I don't recall the registary fix, just that a little net searching narrowed the fix to two potential solutions. I did the easier of the two, which was to clear large files off the desktop, and to quite saving install files on the desktop.
If your looking to clean up your registry a bit try spybot, it does a pretty great job at cleaning spyware out of the registry. Deffinetly my favorite of the spyware programs.
Just a caution from personal experience... if you're going to use a registry cleaner (spybot or any number of others) be sure you have a boot cd and a registry backup to restore to. I've used spybot for many years w/o incident, so I was fairly complacent (read that "reckless") in my use of the program. Several months ago I updated to the latest version of spybot and ran it (w/o taking the time to prepare for disaster recovery). All seemed to work as expected until I rebooted the PC... which suddenly started asking for a password (which didn't exist in my case... ie, I don't password my PC at home). It took me several days to recover my PC... eventually I had to restore to the XP version that I had installed three years ago... then had problems upgrading to SP3, etc. etc. I spent more time reading the MS Knowledgebase and downloading fixes from MS than I care to talk about. I'm not knocking Spybot, just saying an ounce of prevention is worth a pound of cure.
Personally I think cleaning/defraging the registry is an urban myth. You won't gain any noticeable speed by doing so, and you most certainly risk corrupting said registry. That said, Crap Cleaner aka ccleaner is a decent tool which is a free download. It has a built in "Registry Integrity" check that is fairly decent. You can also check startup programs, and remove those that are unnecessary, which would definitely speed boot times. Between using ccleaner, and Firefox (with a few choice add-ons) I'm pretty much worry free when it comes to adware (among other nasties).

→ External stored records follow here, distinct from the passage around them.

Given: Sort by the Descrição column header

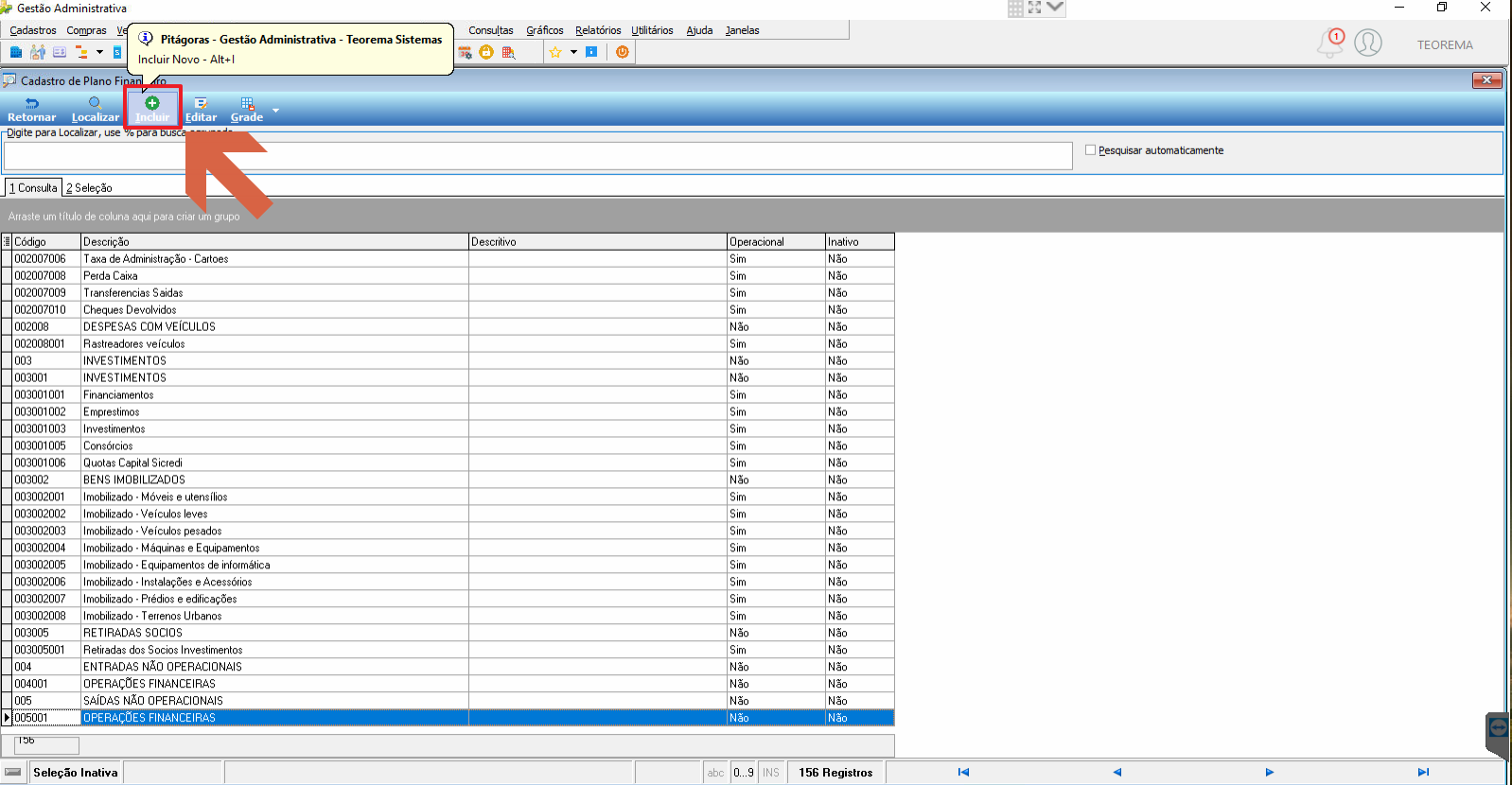Looking at the screenshot, I should pyautogui.click(x=274, y=241).
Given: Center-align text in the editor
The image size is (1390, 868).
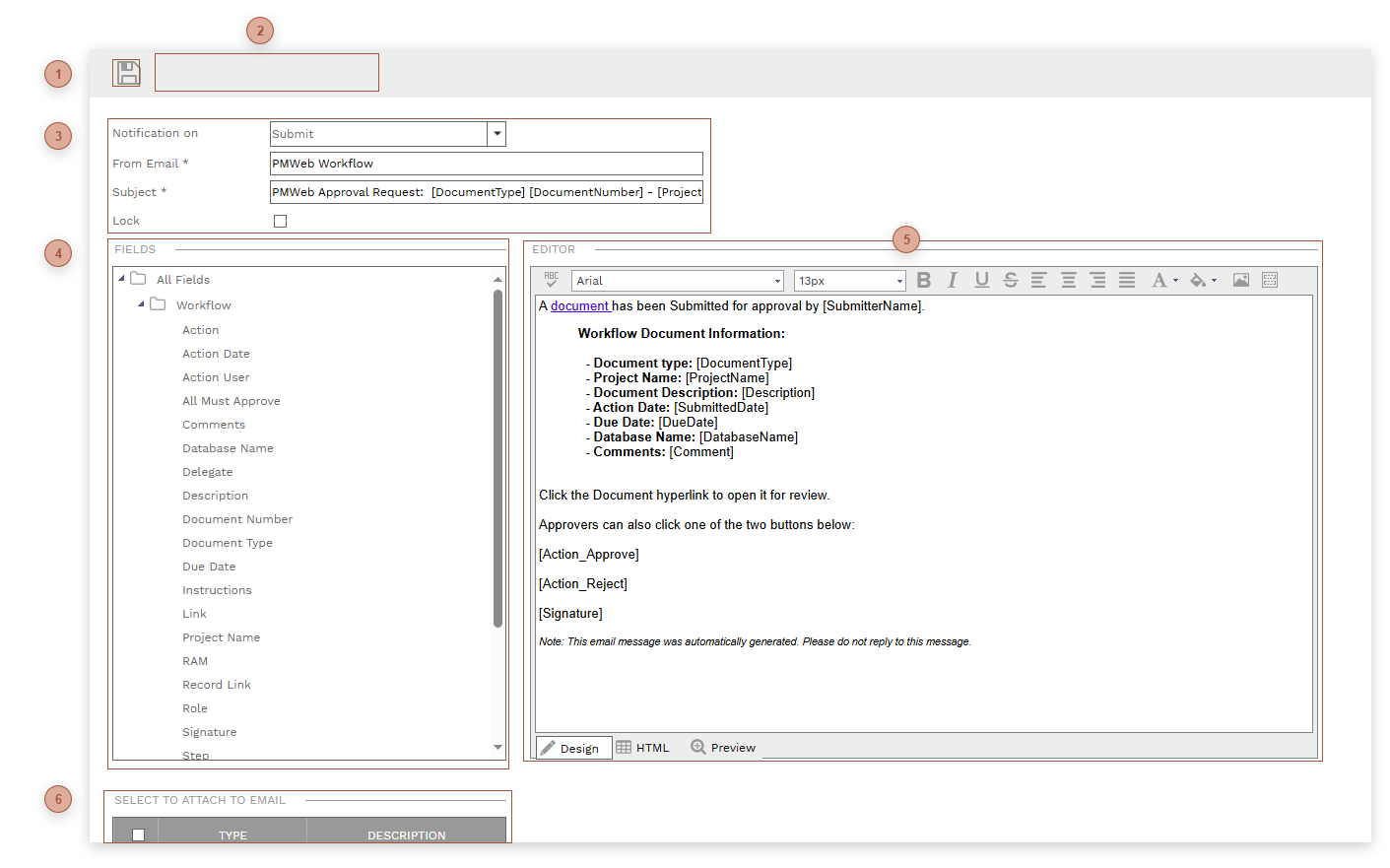Looking at the screenshot, I should (1068, 280).
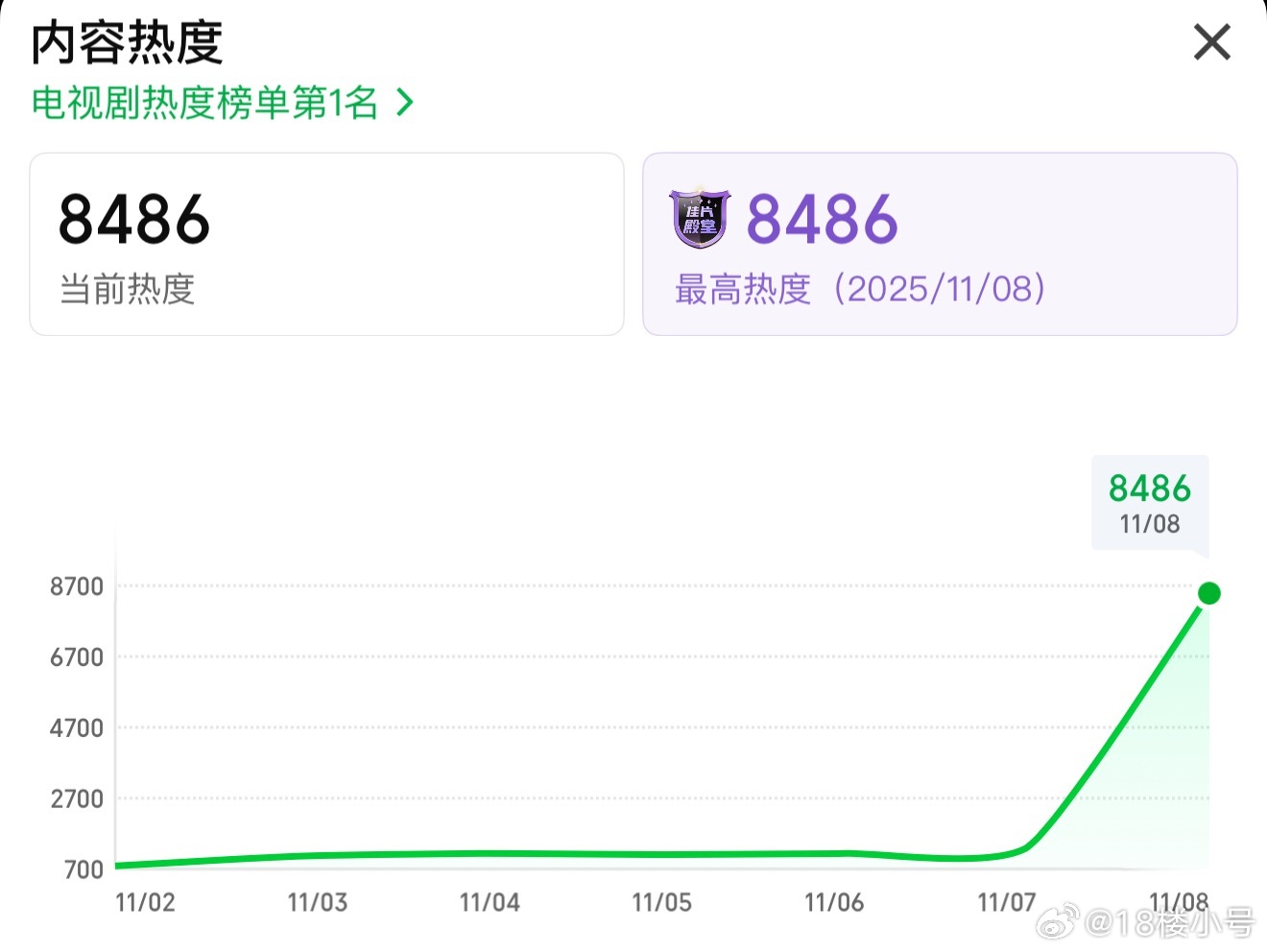This screenshot has height=952, width=1267.
Task: Expand the 8486 tooltip above the chart
Action: [1149, 504]
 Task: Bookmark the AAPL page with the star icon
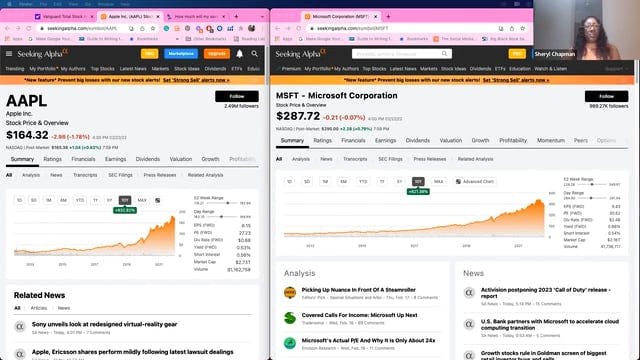click(x=153, y=29)
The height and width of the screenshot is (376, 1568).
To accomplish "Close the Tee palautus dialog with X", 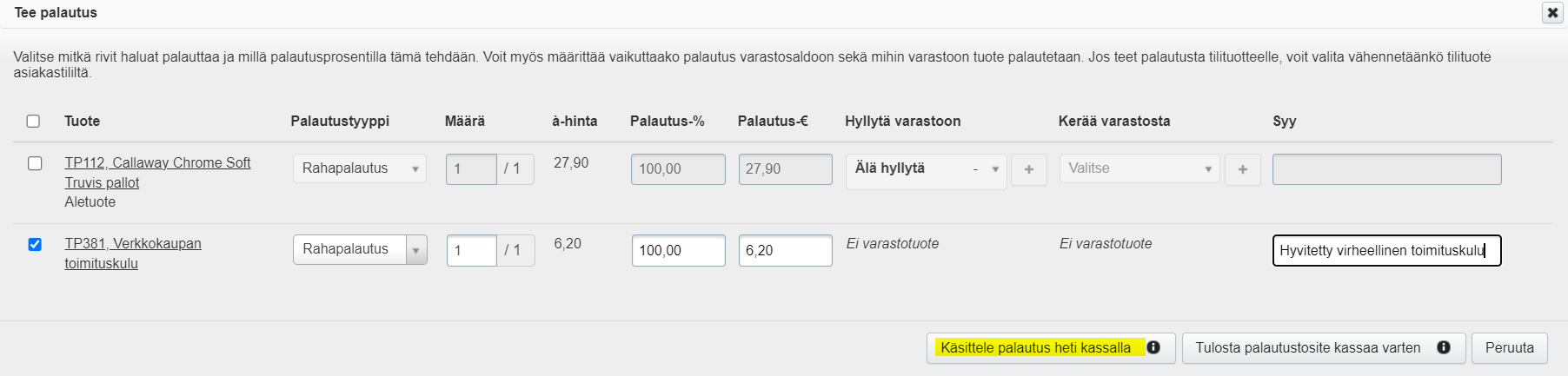I will 1551,13.
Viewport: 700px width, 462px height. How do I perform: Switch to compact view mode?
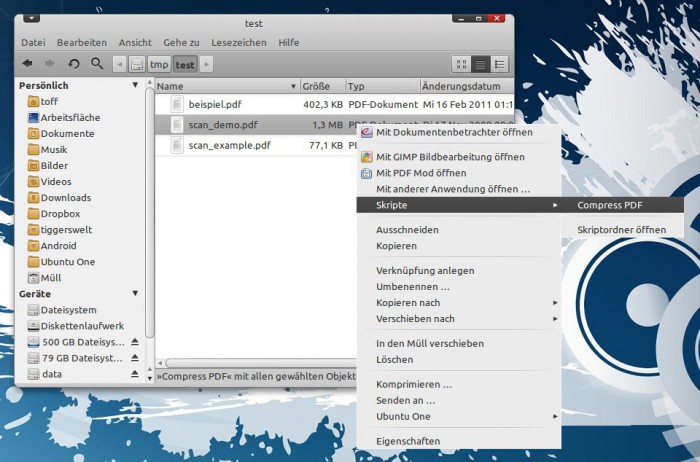(x=501, y=63)
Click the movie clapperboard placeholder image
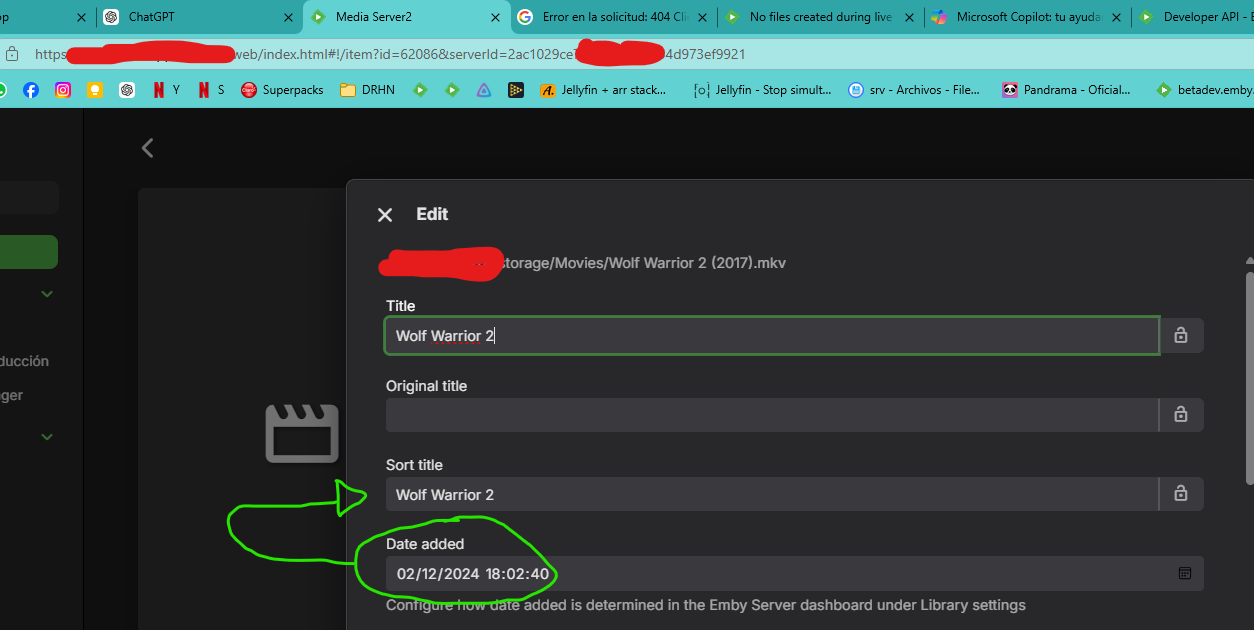1254x630 pixels. (301, 433)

I agree that cleaning unused and orphaned links in the registry is of limited value in improving performance, but in my experience the defrag action performed by many(most ?) registry cleaners IS a performance enhancer if you do a significant amount of install/try/uninstall activity. I do, so on my system a RC every 6-months or so actually does result in a perceptible performance improvement, notably shortening the startup and shutdown times. Most disk defragmentors cannot defrag the registry so you need to use a registry cleaner that specifically includes a registry defragger. FWIW, I use UniBlue's RegistryBooster2 since my bad experience w/spybot.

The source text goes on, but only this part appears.